71 Where a litigant faces evidence from his/her opponent that is in some respects ambiguous or unsubstantiated, counsel has a strategic choice to make about how to deal with the shortcomings. Counsel may choose to explore and seek to expose those shortcomings in cross-examination, at the risk of allowing the witness to remedy the position through further evidence. Alternatively, counsel may choose to leave the evidence as is. To be faced with a strategic decision is not to be burdened with a forensic disadvantage. The possibility of helping an opponent make out his/her case is one of the risks of cross-examination.
72 I appreciate there may be some cases where the witness, having given the barest of evidence in chief, has the potential to "ambush" an opponent with new, unanticipated evidence under cross-examination and for which there is no reasonable opportunity to test. In Seven Network (No 8), for example, given the volume of documents and the complexity of the issues involved, there was clearly a risk of ambush. Similarly, in Guide Dogs there was such a risk where the witness made a bald statement regarding the effect of numerous conversations without providing any context to those conversations (although it is noteworthy that further evidence was allowed where relatively limited substance was given about the conversations).
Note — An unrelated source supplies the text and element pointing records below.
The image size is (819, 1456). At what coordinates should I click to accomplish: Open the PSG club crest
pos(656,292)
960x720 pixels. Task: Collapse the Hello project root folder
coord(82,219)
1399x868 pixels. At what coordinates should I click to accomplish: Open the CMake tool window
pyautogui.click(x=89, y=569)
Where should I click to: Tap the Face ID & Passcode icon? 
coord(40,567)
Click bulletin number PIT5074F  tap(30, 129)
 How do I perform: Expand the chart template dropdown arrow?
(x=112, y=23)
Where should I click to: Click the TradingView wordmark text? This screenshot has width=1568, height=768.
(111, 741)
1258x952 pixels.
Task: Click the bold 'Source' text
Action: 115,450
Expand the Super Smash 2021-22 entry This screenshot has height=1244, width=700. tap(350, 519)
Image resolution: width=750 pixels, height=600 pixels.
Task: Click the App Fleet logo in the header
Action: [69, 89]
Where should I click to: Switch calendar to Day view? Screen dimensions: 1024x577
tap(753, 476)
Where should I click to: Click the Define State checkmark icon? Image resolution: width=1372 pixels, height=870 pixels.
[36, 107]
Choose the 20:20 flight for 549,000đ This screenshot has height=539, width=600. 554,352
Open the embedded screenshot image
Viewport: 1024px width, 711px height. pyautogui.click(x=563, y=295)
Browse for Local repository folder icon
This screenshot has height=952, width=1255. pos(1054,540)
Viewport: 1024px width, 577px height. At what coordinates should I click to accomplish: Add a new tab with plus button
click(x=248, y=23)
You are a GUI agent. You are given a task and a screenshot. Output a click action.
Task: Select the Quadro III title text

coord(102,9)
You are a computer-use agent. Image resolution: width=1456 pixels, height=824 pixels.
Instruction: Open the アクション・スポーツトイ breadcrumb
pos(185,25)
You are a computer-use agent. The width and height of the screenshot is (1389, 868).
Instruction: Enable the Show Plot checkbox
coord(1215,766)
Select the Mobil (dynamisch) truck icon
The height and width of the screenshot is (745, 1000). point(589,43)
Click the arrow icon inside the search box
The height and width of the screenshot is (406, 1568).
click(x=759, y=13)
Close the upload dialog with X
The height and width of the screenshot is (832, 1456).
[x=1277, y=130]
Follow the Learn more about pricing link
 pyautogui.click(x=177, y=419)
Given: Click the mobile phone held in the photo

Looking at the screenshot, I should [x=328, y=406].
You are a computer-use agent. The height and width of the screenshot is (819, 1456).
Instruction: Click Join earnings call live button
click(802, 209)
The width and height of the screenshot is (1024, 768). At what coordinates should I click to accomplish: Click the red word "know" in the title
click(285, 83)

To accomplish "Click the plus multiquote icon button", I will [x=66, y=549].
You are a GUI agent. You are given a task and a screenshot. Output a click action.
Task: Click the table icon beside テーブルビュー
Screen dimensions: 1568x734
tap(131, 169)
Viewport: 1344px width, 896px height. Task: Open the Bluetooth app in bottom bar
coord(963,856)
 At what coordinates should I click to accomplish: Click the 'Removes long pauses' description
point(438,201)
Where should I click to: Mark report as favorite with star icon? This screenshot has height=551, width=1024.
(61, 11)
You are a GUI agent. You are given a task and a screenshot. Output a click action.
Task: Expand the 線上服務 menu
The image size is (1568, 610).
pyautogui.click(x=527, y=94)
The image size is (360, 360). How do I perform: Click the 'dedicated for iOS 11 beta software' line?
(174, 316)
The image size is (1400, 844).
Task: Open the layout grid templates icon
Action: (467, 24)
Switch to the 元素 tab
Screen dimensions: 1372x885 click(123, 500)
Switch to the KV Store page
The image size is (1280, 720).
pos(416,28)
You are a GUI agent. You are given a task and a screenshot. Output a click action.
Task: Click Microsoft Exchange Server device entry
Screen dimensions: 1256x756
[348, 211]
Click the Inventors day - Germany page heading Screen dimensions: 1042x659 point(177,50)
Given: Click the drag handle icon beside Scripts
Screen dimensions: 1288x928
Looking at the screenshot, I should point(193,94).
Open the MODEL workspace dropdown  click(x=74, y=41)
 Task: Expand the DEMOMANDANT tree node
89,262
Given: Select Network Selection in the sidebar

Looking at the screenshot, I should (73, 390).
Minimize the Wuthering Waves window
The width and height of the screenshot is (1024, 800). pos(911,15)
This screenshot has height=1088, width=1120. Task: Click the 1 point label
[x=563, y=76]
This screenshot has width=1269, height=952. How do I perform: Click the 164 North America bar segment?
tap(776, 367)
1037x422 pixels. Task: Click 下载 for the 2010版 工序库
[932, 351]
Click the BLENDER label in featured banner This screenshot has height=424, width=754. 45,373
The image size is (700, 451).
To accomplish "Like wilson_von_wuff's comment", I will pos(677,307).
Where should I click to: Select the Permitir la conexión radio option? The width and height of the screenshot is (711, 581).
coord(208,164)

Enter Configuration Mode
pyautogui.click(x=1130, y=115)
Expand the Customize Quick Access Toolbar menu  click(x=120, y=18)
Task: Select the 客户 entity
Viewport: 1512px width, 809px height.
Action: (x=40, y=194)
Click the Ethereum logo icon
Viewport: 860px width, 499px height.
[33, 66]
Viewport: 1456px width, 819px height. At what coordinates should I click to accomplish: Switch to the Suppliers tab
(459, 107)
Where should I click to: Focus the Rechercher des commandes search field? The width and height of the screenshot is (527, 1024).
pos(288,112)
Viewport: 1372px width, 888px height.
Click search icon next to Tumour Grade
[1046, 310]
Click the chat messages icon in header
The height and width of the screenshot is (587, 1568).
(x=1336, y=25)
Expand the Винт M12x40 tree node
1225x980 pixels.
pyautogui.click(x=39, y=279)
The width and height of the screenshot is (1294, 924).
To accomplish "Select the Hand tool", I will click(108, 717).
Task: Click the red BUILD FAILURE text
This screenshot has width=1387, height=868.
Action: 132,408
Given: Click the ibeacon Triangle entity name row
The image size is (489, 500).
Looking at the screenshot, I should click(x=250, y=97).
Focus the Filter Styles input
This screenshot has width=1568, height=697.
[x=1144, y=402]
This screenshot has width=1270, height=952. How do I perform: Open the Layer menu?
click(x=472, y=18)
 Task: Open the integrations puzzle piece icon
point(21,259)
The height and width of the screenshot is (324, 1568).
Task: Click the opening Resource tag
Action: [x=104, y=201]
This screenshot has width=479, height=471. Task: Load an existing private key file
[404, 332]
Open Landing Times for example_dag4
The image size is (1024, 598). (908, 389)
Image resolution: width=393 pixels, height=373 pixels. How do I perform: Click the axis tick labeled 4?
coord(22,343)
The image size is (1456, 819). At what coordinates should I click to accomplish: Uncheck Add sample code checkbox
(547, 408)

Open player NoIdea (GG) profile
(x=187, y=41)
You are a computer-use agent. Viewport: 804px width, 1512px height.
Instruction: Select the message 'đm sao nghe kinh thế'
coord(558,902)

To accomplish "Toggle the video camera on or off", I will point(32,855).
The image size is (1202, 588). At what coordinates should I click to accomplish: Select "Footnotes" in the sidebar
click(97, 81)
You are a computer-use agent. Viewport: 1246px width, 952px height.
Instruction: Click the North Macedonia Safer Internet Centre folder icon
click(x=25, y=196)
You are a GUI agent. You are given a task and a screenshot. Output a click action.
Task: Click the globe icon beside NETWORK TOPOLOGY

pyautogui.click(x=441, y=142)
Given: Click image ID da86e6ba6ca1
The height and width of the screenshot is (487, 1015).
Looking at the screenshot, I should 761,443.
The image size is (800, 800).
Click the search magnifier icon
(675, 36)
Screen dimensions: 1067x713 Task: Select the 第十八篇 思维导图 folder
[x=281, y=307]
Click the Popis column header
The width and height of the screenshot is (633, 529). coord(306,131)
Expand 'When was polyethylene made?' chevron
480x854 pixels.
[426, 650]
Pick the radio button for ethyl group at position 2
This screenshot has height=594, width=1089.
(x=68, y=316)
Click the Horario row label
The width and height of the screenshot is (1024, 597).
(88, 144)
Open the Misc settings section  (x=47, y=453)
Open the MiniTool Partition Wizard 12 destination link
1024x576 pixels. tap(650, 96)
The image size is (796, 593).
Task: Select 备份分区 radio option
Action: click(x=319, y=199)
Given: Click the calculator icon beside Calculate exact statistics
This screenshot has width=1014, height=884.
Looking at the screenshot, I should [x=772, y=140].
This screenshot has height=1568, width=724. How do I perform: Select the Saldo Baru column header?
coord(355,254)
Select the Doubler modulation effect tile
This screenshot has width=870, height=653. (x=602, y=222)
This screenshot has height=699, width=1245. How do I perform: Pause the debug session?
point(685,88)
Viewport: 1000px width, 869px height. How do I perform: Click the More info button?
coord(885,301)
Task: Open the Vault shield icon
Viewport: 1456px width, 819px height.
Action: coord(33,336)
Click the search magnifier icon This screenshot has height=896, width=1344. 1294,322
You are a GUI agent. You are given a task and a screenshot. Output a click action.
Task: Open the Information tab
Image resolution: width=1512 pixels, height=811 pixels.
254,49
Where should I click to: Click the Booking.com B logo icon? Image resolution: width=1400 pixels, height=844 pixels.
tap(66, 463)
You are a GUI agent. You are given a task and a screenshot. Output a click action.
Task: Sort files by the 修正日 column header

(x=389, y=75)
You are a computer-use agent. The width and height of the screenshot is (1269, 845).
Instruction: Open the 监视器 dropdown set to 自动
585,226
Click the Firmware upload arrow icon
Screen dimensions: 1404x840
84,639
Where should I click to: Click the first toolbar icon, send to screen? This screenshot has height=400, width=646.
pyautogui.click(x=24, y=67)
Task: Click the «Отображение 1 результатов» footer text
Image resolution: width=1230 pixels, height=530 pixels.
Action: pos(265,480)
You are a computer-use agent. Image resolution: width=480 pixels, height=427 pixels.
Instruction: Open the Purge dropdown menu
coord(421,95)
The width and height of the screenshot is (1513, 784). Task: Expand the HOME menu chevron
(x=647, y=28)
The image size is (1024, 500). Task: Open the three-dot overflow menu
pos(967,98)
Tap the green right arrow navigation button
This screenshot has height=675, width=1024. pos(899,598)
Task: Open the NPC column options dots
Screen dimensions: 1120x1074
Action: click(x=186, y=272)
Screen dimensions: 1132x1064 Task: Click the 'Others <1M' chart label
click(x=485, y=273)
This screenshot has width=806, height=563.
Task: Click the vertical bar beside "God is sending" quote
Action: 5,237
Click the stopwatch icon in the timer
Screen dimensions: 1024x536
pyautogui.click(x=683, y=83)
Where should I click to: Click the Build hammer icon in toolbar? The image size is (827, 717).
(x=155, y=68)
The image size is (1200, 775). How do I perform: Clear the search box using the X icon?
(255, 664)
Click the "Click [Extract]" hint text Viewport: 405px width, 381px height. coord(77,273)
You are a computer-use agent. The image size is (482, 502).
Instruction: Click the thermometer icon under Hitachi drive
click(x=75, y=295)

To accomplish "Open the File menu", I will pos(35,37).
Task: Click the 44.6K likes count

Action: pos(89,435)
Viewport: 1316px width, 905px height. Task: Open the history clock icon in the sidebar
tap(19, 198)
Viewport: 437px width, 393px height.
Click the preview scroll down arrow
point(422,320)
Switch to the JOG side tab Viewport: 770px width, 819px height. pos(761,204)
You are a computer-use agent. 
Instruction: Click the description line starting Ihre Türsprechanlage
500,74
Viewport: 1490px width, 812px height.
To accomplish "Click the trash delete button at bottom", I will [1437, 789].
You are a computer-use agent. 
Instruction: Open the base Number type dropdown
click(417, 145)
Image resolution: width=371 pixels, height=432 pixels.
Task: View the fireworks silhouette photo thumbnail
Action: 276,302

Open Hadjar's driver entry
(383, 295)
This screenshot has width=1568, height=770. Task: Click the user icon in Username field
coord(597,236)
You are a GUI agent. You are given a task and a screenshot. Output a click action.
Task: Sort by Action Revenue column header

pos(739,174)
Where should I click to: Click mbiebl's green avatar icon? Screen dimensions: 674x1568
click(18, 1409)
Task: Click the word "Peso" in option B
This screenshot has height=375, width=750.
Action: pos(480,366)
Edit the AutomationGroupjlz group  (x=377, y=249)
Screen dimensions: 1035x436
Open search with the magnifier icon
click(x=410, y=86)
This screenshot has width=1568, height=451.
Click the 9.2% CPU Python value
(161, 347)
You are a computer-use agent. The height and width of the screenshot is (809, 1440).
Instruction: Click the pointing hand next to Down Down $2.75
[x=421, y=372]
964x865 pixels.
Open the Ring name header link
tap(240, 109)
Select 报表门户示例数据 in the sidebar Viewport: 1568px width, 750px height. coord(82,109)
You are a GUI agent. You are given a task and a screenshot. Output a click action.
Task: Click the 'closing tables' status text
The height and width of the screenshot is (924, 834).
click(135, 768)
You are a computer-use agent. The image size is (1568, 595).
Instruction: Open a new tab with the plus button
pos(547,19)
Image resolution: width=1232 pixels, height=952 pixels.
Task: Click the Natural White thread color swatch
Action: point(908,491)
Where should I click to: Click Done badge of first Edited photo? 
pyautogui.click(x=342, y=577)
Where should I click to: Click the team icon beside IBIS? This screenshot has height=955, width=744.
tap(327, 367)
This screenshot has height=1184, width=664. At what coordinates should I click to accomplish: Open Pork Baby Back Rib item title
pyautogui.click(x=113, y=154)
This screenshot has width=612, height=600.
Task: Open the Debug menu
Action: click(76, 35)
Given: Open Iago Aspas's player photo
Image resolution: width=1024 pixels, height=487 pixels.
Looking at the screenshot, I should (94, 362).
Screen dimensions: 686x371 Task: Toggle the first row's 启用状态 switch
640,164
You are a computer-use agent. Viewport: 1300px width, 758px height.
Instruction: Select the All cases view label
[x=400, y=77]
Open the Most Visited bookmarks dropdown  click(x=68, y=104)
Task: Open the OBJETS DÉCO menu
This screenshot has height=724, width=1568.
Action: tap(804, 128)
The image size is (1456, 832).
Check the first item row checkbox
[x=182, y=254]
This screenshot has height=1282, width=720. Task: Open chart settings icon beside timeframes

73 This case did not present the risk of ambush. Mr Gidman gave detailed evidence supported, where possible, by lengthy documentation attached to his witness statement. It was clear that, in some respects, Mr Gidman simply could not give more specific evidence and, to that extent, there was nothing unexpected that was likely to arise in cross-examination. The issues about which Mr Gidman gave evidence were well understood and, where further clarification might have been given, it would hardly have come as a surprise to counsel. For example, it is true, as Mr Riordan pointed out, that Mr Gidman did not directly explain how, on the one hand, La Trobe had foregone loan opportunities due to lending money to Jet while, on the other, La Trobe's financial statements recorded substantial cash at hand. One possibility, which is clearly averted to by Mr Gidman in his witness statement, is that the cash was required to be held for liquidity purposes. This, perhaps, was not spelt out by Mr Gidman as well as it could have been, but that is not to suggest that counsel suffered a forensic disadvantage. Similarly, it is true that Mr Gidman did not directly state that, after lending to Jet, La Trobe rejected loan applications due to lack of funding. Mr Gidman did say, however, that (1) loans had been rejected and (2) loan applications can be rejected due to insufficient funds. Again, if counsel had cross-examined about this, it would hardly have come as a surprise if Mr Gidman had clarified his position unfavourably for Hay's case.